23andMe hacker data profiles of 4.1 million users

The hacker responsible for launching a credential stuffing attack against biotechnology company 23andMe to steal users’ personal data has leaked more data stolen in the cyber attack via the dark web. 

The data leaked to the notorious dark web forum, BreachForums, includes the genetic data profiles of 4.1 million people across Great Britain and Germany. The hacker, who uses the alias Golem, said that the data belongs to “the wealthiest people living in the US and Western Europe on this list”, including the British royal family, the Rockefellers and the Rothschilds, however this statement has not yet been confirmed to be true. A 23andMe spokesperson told TechCrunch that the company is “reviewing the data to determine if it is legitimate”. 
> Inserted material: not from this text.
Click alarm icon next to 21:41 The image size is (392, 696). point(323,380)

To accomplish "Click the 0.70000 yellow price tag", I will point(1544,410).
23andMe has confirmed that the data was stolen via a credential stuffing attack. The company has also said that an investigation into the cyber attack has revealed that there is no evidence of a cyber security incident on their IT systems. Those who had their data stolen had opted in to the ‘DNA relatives’ feature, which allowed the malicious actor to scrape their data from their profiles. Golem has claimed that they were able to steal “hundreds of TBs of data” from the company. 
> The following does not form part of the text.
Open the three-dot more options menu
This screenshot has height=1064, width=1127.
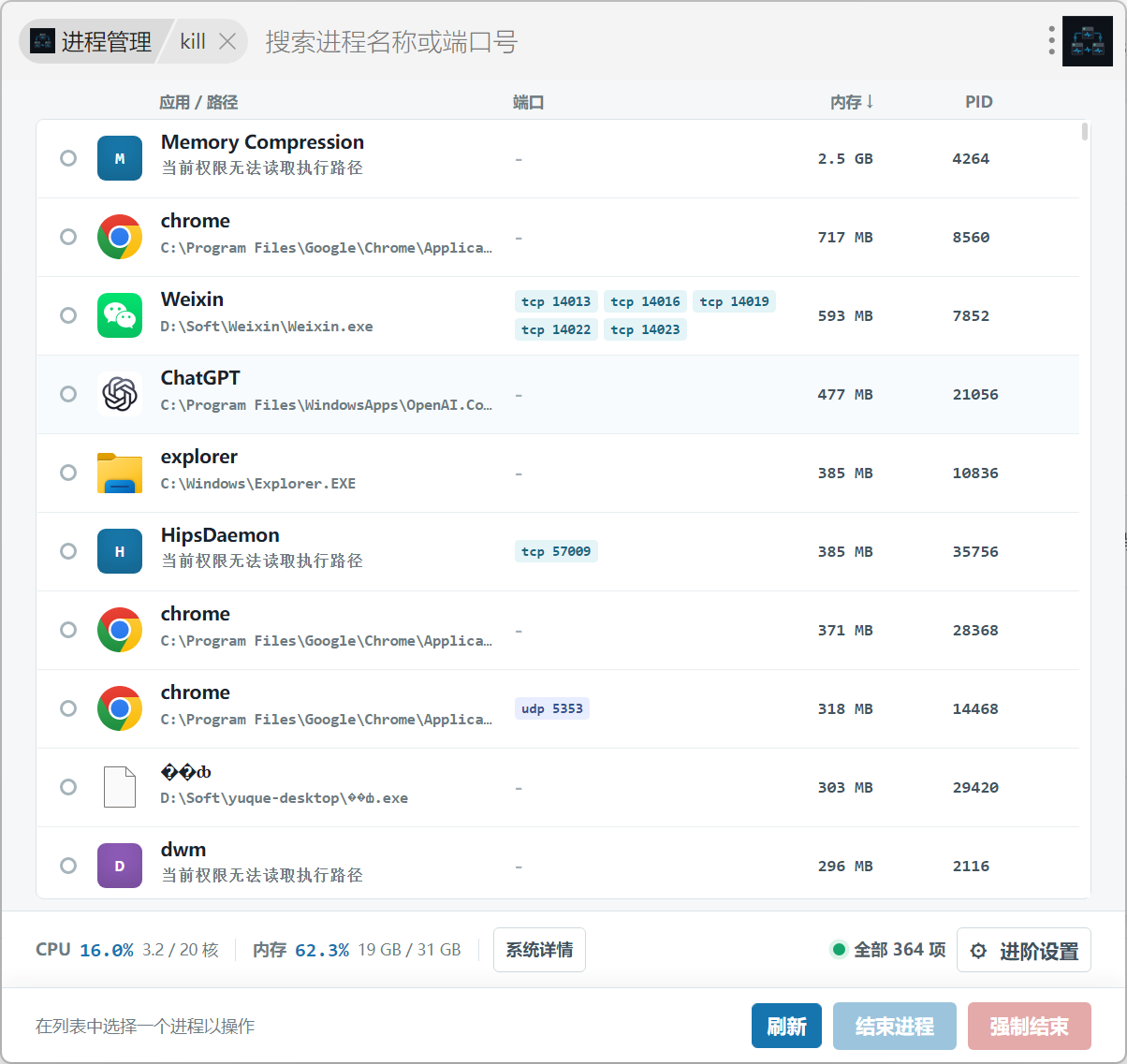pyautogui.click(x=1052, y=40)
How did the 23andMe cyber attack happen? 

23andMe alerted its users to the cyber attack on October 6 via a post on its website. In the post, the biotechnology company explained that “certain 23andMe customer profile information that [customers] opted into sharing through [its] DNA Relatives feature, was compiled from individual accounts without the account users’ authorization”.  

Following this, 23andMe said it believed that the hackers “obtained information from certain accounts, including information about users’ DNA Relatives profiles, to the extent a user opted into that service”. This means that the data stolen during the hack could include user’s first and last names, sex, birth year, location and information from 23andMe’s ancestry reports.   

The company also shared that “recycled login credentials” were used by the hackers to access users’ accounts, meaning the cyber attack was a credential stuffing attack. Credential stuffing attacks see malicious actors use login credentials exposed in data breaches and use them to attempt to log in to other accounts held by those who have had their data exposed by ‘stuffing’ the stolen credentials into the login portal of a separate site. If the login credentials are re-used, this can allow malicious actors to access whatever accounts they have been re-used for. 

Following the cyber attack, 23andMe urged users to both change their password to a strong password and enable multi-factor authentication on their 23andMe account. The biotechnology company also launched an investigation into the cyber attack. 

It was revealed that the attack may have been targeted towards Ashkenazi Jews following dark web posts by the alleged hacker, Golem.

In a post on BreachForums, Golem claimed to have uploaded a “1 million Ashkenazi database”.  The hacker was offering data packs for sale, which they claimed contained “tailored ethnic groupings, individualized data sets, pinpointed origin estimations, haplogroup details, phenotype information, photographs, links to hundreds of potential relatives, and most crucially, raw data profiles”.

Prices for the datasets ranged between US$10 to $1, depending on how many profiles the potential buyers were willing to purchase. The more profiles bought, the cheaper they were.

Golem claimed that the profiles contained “DNA profiles of millions, ranging from the world’s top business magnates to dynasties often whispered about in conspiracy theories”, and said that each dataset came with the email addresses of the users.